Теперь Мариус в свою очередь запылал, как уголь, под действием кузнечных мехов Жильнормана. Юноша дрожал всем телом и не знал, что делать. Голова его горела. Он чувствовал то же, что почувствовал бы священник, видя, как оскорбляют его святыню, или факир, видя, как оплевывают его божество. Он не мог допустить, чтобы подобные вещи безнаказанно говорили ему в лицо. Но что же сделать? Его отца оскорбляли, топтали ногами в его присутствии, и кто же? Его дед. Как отомстить за одного, не обидев другого?
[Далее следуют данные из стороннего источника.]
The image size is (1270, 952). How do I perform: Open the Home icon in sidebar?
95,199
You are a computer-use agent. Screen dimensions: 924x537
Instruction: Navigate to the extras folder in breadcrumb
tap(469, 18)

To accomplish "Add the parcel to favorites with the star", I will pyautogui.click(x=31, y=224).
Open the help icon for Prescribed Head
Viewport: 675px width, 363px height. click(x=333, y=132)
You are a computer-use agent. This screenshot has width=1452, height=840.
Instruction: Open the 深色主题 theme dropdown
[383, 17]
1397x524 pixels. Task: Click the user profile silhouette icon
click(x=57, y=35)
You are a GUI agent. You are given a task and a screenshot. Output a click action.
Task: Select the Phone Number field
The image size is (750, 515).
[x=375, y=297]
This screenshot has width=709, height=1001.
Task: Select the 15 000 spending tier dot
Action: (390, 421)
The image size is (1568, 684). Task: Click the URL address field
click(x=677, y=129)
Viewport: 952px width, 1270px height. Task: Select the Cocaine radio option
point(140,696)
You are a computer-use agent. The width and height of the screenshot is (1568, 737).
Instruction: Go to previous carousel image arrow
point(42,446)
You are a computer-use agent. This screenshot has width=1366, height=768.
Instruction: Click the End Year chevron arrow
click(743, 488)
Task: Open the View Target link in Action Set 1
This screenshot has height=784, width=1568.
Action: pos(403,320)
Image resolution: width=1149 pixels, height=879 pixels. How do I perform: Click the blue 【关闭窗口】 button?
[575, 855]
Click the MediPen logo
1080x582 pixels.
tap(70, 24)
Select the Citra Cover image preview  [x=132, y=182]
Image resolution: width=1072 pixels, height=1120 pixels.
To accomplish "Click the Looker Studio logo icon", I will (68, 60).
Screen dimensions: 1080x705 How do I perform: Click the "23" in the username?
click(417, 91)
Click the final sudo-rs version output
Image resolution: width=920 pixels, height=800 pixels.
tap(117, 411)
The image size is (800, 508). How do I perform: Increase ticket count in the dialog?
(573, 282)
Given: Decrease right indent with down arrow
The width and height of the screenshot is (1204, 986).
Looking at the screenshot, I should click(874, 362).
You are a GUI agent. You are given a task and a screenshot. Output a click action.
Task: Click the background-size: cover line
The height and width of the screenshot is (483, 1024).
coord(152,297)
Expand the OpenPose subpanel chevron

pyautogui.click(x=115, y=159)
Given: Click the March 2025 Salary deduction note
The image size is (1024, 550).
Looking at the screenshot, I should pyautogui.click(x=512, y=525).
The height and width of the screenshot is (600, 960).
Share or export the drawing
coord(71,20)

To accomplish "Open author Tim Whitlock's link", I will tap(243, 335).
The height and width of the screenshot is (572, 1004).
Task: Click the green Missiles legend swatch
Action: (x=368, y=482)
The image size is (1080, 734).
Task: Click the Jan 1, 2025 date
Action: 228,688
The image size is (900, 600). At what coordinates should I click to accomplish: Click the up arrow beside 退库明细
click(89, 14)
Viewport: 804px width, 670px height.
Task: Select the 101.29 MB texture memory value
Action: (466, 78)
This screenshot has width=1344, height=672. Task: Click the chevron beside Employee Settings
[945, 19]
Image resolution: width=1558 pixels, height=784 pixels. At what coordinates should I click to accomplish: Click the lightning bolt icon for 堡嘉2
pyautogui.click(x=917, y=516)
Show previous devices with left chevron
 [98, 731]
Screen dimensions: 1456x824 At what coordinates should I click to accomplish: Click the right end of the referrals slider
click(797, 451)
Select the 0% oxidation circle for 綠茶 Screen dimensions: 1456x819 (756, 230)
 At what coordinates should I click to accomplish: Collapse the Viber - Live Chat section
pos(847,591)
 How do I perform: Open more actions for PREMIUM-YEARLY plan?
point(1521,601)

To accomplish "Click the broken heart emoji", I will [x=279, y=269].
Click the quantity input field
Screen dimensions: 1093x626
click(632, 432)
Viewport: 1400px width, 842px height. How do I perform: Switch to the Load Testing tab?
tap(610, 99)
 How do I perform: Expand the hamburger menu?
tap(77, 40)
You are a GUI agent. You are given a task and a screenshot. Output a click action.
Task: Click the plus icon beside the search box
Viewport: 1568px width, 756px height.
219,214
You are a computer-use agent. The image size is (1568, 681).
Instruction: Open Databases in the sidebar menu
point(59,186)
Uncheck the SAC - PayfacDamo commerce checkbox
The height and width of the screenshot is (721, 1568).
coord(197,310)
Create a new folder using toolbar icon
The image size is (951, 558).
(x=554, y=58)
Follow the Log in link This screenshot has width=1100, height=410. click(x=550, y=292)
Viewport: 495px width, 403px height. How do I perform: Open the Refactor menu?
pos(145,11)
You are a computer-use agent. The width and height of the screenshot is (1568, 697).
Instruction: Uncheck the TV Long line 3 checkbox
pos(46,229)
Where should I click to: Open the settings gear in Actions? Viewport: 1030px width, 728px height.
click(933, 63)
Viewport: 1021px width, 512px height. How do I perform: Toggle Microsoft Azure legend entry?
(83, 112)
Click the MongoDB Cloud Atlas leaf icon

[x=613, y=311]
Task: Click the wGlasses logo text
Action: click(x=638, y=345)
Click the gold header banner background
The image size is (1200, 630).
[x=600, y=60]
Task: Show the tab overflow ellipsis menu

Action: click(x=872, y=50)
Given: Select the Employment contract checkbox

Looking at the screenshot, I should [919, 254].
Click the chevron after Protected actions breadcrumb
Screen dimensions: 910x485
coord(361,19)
Он не мог оскорбить деда, но не мог не отомстить и за своего отца. С одной стороны, священная могила, с другой — седые волосы. Несколько мгновений какой-то вихрь кружился у него в голове, и он стоял, ошеломленный, не зная, на что решиться. Но вдруг он поднял глаза, устремил их на деда и крикнул громовым голосом:
— К черту Бурбонов, долой эту жирную свинью, Людовика Восемнадцатого!
Людовик умер четыре года тому назад, но это было безразлично для Мариуса.
Лицо старика из багрового сделалось вдруг белым, как его волосы. Он повернулся к бюсту герцога Беррийского, стоявшему на камине, и с каким-то странным величием низко поклонился ему. Потом он медленно и молча прошелся два раза от камина к окну и от окна к камину поперек всей гостиной; он походил на каменную статую, и паркет трещал у него под ногами. Пройдя два раза по гостиной, он нагнулся к дочери, которая присутствовала при этой ссоре с видом оторопевшей от испуга старой овцы, и сказал, улыбаясь, почти спокойно:
— Такой барон, как этот господин, и такой буржуа, как я, не могут оставаться под одной кровлей.
Потом он выпрямился бледный, дрожащий, ужасный, гневный, протянул руку к Мариусу и крикнул ему:
— Вон!
Мариус ушел из дома.
На другой день Жильнорман сказал дочери:
— Вы будете каждые полгода посылать этому кровопийце по шестьдесят пистолей. И прошу вас никогда не упоминать его имени!
Так как в душе старика еще кипел громадный запас гнева, который не на кого было излить, то он в продолжение трех месяцев говорил своей дочери «вы».
Мариус, со своей стороны, удалился возмущенный. Одно обстоятельство еще более усилило его раздражение. Маленькие роковые случайности часто усложняют семейные драмы. Раздражение усиливается, хоть обиды в сущности не увеличились. Николетта, которой Жильнорман велел убрать из гостиной «хлам», спеша поскорее унести его в комнату Мариуса, нечаянно выронила, должно быть, на темной лестнице, ведущей наверх, черный шагреневый медальон, в котором хранилась записка полковника. Ни этой записки, ни медальона не могли найти. Мариус был уверен, что «г-н Жильнорман» — с этого дня он не называл его иначе — бросил в огонь завещание его отца. Он знал наизусть несколько написанных полковником строк, и потому ничто в сущности не было потеряно, но бумага, почерк — эта священная реликвия — были дороги ему. Что с ними сделали?